Au ton glacial de sa voix, Willys comprit que la jeune femme n’hésiterait pas à l’abattre. Un spasme tressaillit au coin de ses lèvres. Une lueur craintive traversa ses yeux de manière fugace avant de disparaître. Il se redressa dans son fauteuil et retrouva toute son arrogance.
« Réfléchis une minute, Mort Rouge. Nous avons mis Irotia à genoux quand on bossait ensemble. Tu es sans doute la femme la plus dangereuse de ce putain d’empire, tu me crois assez fou pour mettre un contrat sur ta tête ?
La fille de Maz le toisa un long moment avant d’abaisser son arme.

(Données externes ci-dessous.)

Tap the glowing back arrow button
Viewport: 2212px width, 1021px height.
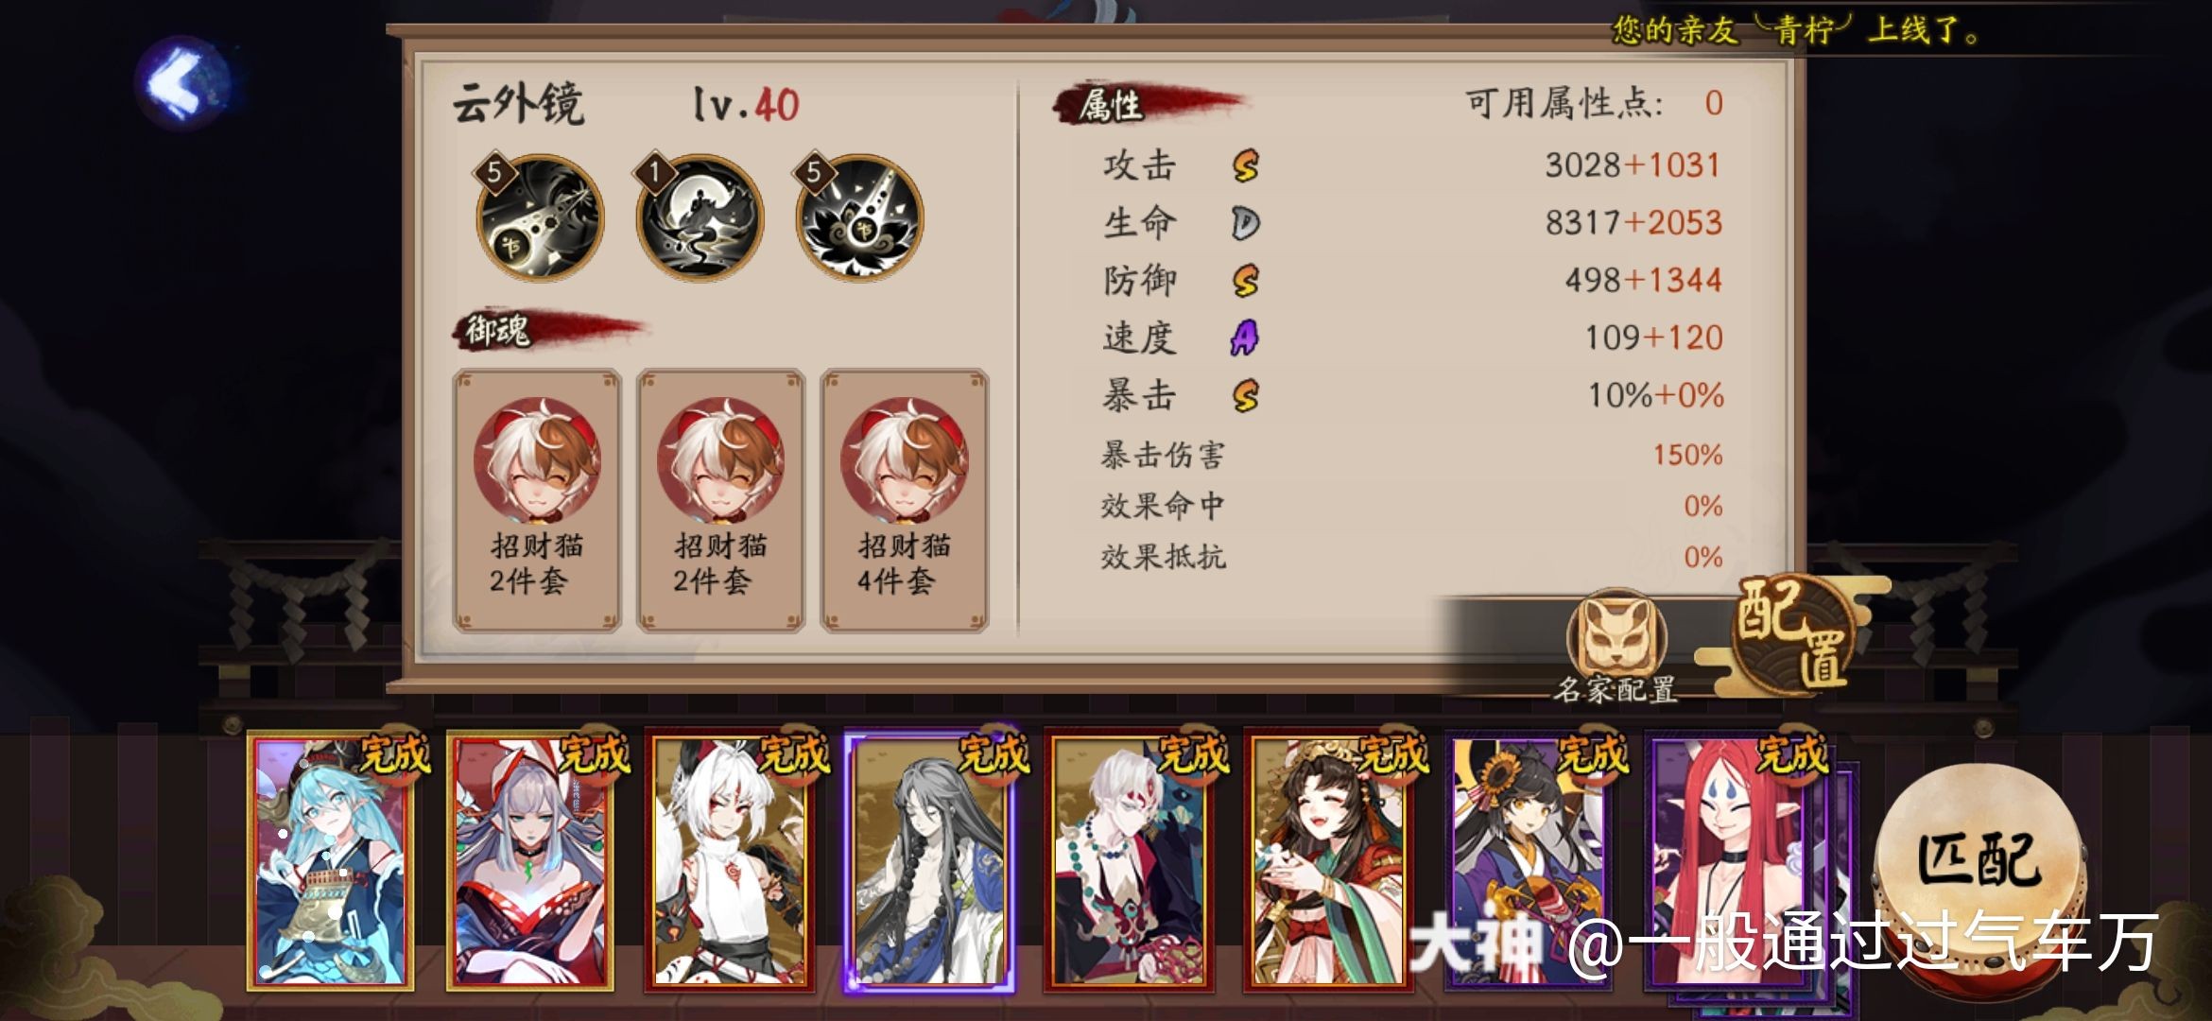pyautogui.click(x=181, y=82)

– Non, reconnut-elle. Tu es trop lâche pour oser t’en prendre à moi. Mais personne d’autre ne connaissait ma planque de l’impasse Vertigo. Tu as forcément rancardé celui ou celle qui essaie de me tuer.
– Tu sais bien que je ne trahis jamais mes clients, Mort Rouge. Alors même si j’étais au courant, je t’enverrais te faire…
– Encore un mot injurieux qui sort de ta jolie gueule d’amour, et ta virilité ne sera plus qu’un souvenir. Pigé ? »
La réaction d’Oni avait été spectaculaire. En un battement de cœur, elle s’était élancée jusqu’au fauteuil, avait dégainé un couteau et faisait pression sur l’entrejambe de Willys. Le truand blêmit et bafouilla une réponse inaudible. À présent, Feris comprenait pourquoi le padrón avait renvoyé ses gardes. Il n’avait encore jamais vu quelqu’un se mouvoir à une telle vitesse. La fille de Maz était redoutable, elle aurait probablement réussi à se débarrasser d’eux.
– Maintenant, continua la jeune femme, je veux juste un nom. Un petit nom de rien du tout et je pars sans t’éventrer. Tu as cinq secondes.
– Attends, tu sais bien que je ne peux pas…
– Quatre.
– Ils vont me buter si je lâche quoi que ce soit ! On ne plaisante pas avec ces gens-là !
– Trois.
– Je t’en supplie, Mort Rouge. Tire-toi avant qu’ils te trouvent ici, sinon on est foutus !
– Deux.
– Bordel, mais arrête !
– Un.
– D’accord ! T’as gagné, je déballe ! Mais éloigne ce putain de couteau de moi, tu veux ? »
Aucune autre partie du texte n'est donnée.